[Word and element pointing entries]
====================

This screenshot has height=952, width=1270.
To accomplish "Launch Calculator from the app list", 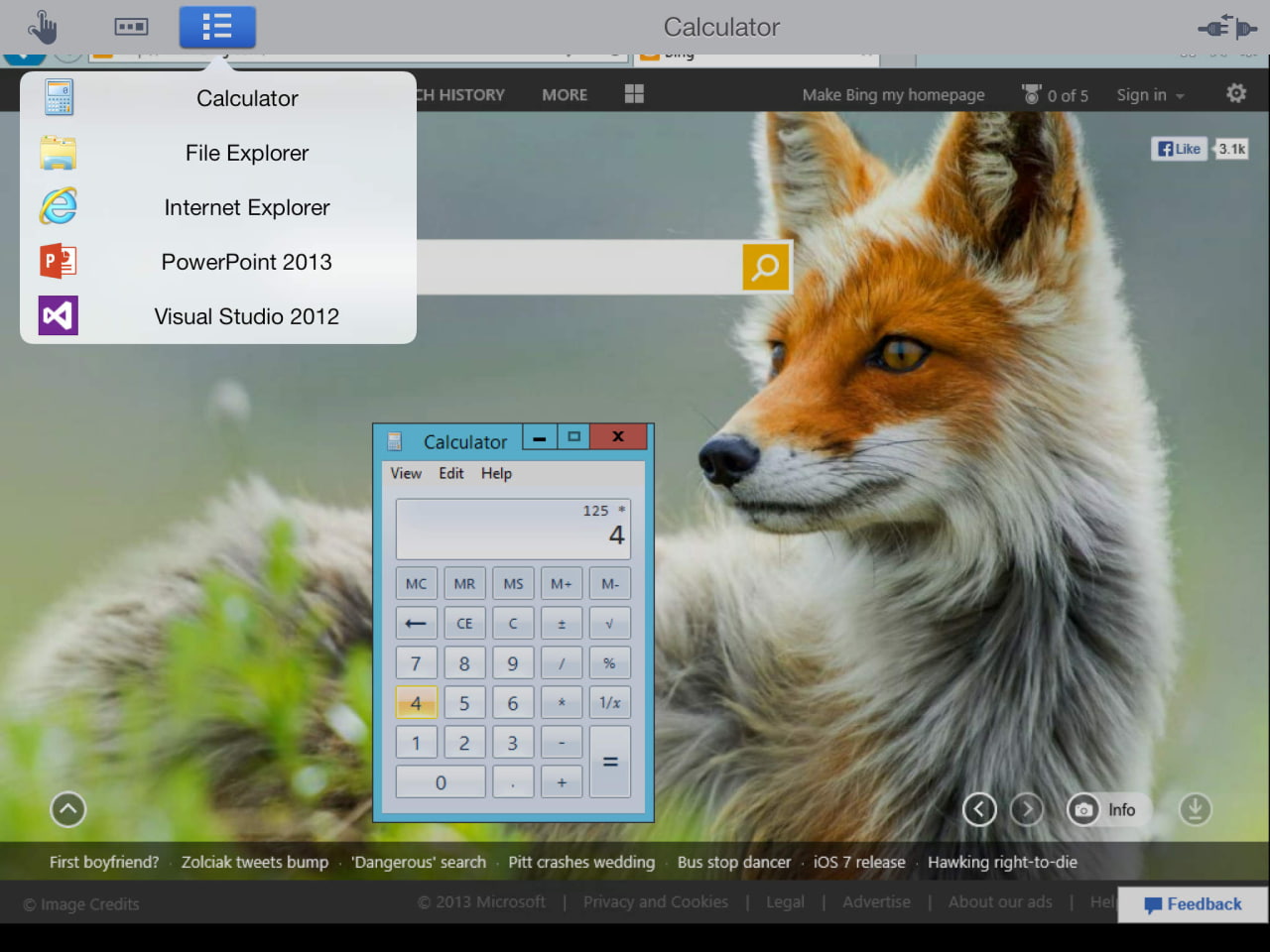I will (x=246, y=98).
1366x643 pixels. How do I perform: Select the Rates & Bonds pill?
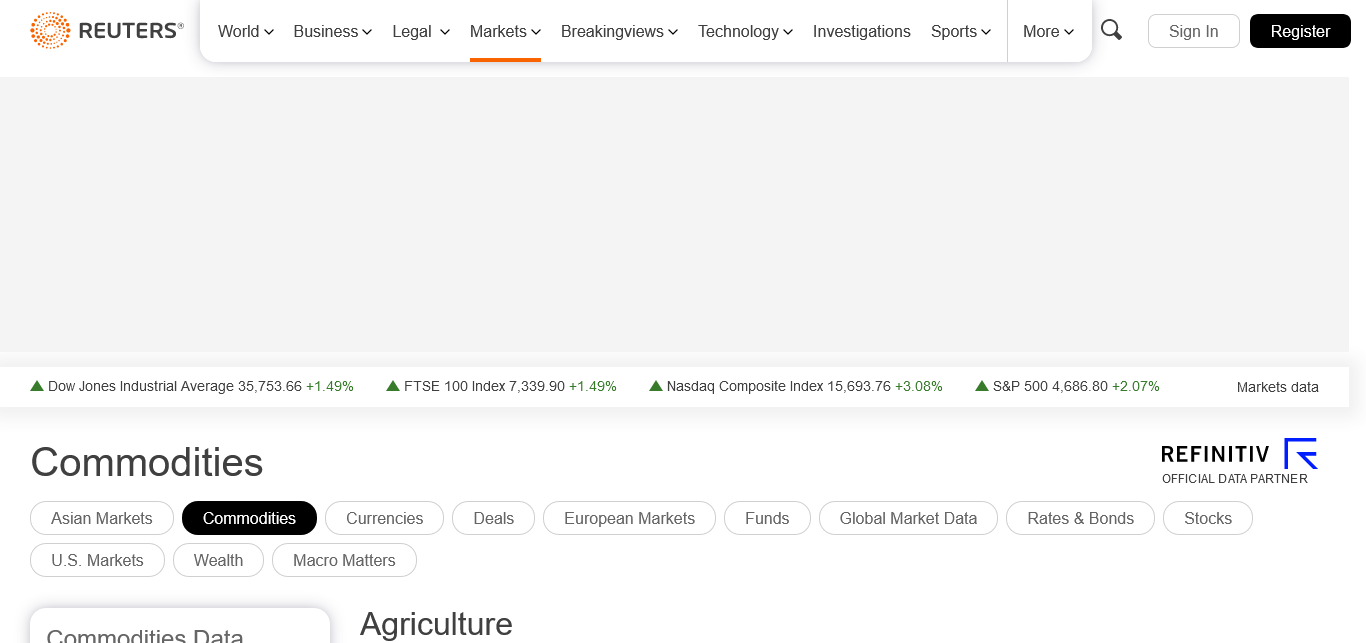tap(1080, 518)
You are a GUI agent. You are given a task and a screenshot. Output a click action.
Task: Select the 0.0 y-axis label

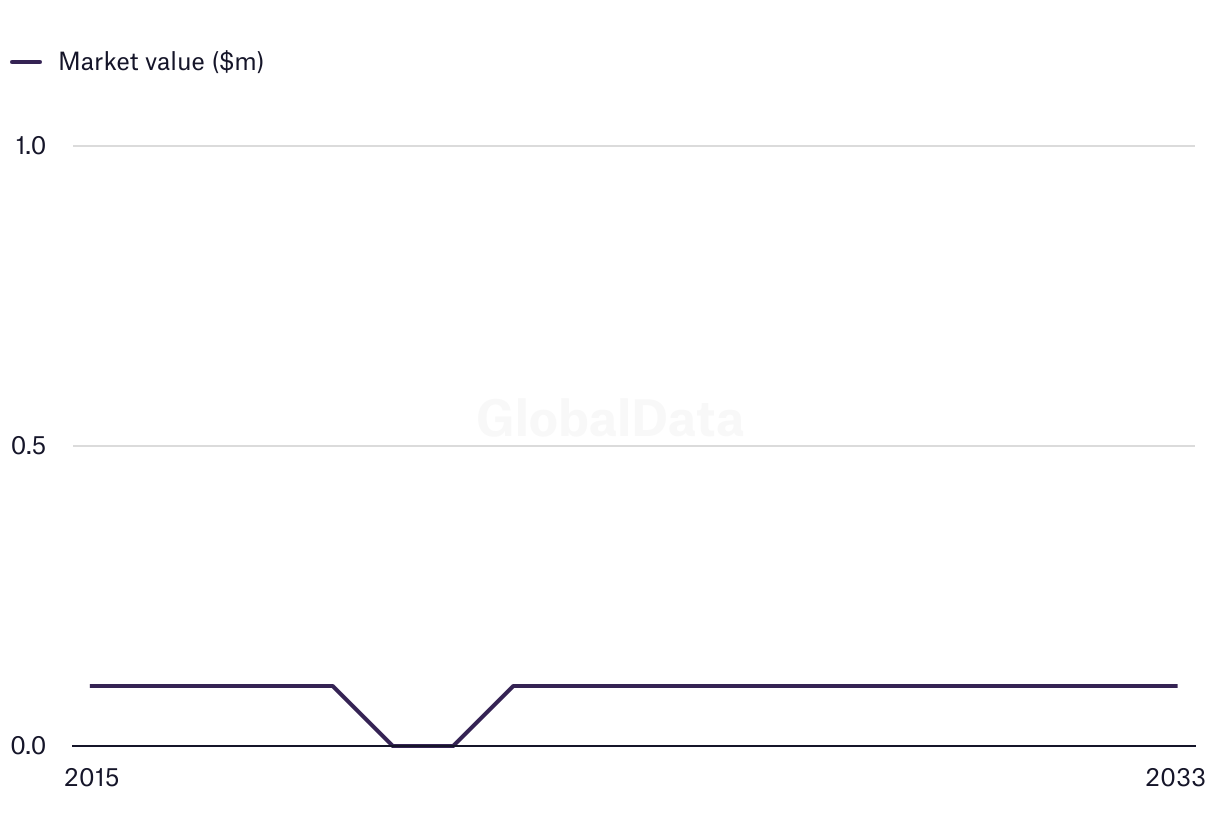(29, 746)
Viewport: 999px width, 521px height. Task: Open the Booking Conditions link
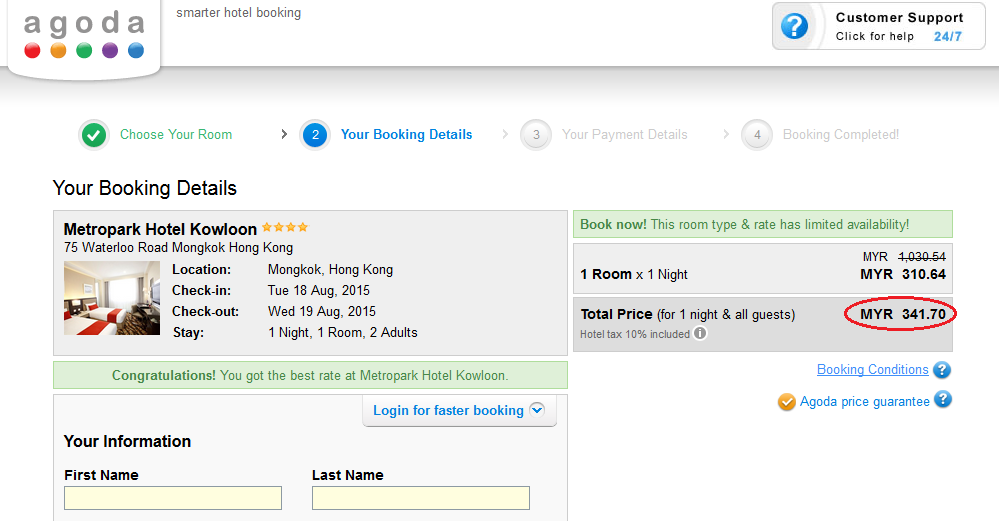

====================

| Written task |
Pull out every line from the one containing "You are a GUI" through the end of the rows, inclusive, copying each line without changes. Leave the pictures out of your answer.

| Response for this exercise |
You are a GUI agent. You are given a task and a screenshot. Output a click action.
Task: Select the 0.0 y-axis label

(29, 746)
Viewport: 999px width, 521px height. Task: Open the Booking Conditions link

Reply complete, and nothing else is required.